Stored items
___

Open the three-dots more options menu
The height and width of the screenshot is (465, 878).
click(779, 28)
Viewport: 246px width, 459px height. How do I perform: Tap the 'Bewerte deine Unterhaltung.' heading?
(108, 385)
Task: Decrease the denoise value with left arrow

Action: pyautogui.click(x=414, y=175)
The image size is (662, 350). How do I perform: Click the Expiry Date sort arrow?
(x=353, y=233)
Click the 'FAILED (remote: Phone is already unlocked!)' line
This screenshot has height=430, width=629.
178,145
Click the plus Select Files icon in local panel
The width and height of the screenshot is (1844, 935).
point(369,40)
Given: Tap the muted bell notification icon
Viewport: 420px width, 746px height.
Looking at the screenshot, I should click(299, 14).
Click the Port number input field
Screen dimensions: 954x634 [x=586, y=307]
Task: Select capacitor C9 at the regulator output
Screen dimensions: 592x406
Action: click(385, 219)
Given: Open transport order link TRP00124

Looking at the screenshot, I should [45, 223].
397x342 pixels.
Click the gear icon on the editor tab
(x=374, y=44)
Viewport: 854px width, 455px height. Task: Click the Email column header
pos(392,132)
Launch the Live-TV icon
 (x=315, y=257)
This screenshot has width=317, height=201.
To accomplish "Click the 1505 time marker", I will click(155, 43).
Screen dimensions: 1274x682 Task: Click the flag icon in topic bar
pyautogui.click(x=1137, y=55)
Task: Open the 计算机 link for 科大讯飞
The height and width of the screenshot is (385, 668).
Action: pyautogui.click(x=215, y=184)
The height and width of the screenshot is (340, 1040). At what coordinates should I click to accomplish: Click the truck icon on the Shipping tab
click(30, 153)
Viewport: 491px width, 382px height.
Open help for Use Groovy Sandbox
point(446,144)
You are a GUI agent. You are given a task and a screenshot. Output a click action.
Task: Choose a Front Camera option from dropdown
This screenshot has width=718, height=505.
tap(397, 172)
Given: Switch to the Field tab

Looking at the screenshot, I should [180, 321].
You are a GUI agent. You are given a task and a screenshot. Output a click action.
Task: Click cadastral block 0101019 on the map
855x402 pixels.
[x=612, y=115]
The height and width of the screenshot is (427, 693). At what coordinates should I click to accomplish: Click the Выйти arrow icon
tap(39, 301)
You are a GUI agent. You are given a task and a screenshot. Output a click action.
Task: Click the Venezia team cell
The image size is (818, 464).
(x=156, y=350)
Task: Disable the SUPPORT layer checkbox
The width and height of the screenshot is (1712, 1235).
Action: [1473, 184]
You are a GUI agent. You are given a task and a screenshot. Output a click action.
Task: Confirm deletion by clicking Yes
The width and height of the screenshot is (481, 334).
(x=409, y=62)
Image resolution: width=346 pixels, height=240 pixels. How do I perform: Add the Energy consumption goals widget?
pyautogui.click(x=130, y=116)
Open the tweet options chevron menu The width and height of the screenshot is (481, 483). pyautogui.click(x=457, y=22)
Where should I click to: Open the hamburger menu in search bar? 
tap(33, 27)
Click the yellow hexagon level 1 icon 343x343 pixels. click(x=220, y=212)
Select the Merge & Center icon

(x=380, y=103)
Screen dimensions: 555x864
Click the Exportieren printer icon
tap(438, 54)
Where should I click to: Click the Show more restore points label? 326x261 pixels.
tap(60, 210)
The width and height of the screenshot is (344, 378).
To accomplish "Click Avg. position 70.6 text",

___

In the records above, copy exactly the lines from the one that contains "The width and height of the screenshot is (1712, 1235)." through the last, and nothing else.

* _Task result_
The width and height of the screenshot is (1712, 1235).
Action: [1473, 184]
You are a GUI agent. You are given a task and a screenshot. Output a click action.
Task: Confirm deletion by clicking Yes
The width and height of the screenshot is (481, 334).
(x=409, y=62)
Image resolution: width=346 pixels, height=240 pixels. How do I perform: Add the Energy consumption goals widget?
pyautogui.click(x=130, y=116)
Open the tweet options chevron menu The width and height of the screenshot is (481, 483). pyautogui.click(x=457, y=22)
Where should I click to: Open the hamburger menu in search bar? 
tap(33, 27)
Click the yellow hexagon level 1 icon 343x343 pixels. click(x=220, y=212)
Select the Merge & Center icon

(x=380, y=103)
Screen dimensions: 555x864
Click the Exportieren printer icon
tap(438, 54)
Where should I click to: Click the Show more restore points label? 326x261 pixels.
tap(60, 210)
The width and height of the screenshot is (344, 378).
To accomplish "Click Avg. position 70.6 text",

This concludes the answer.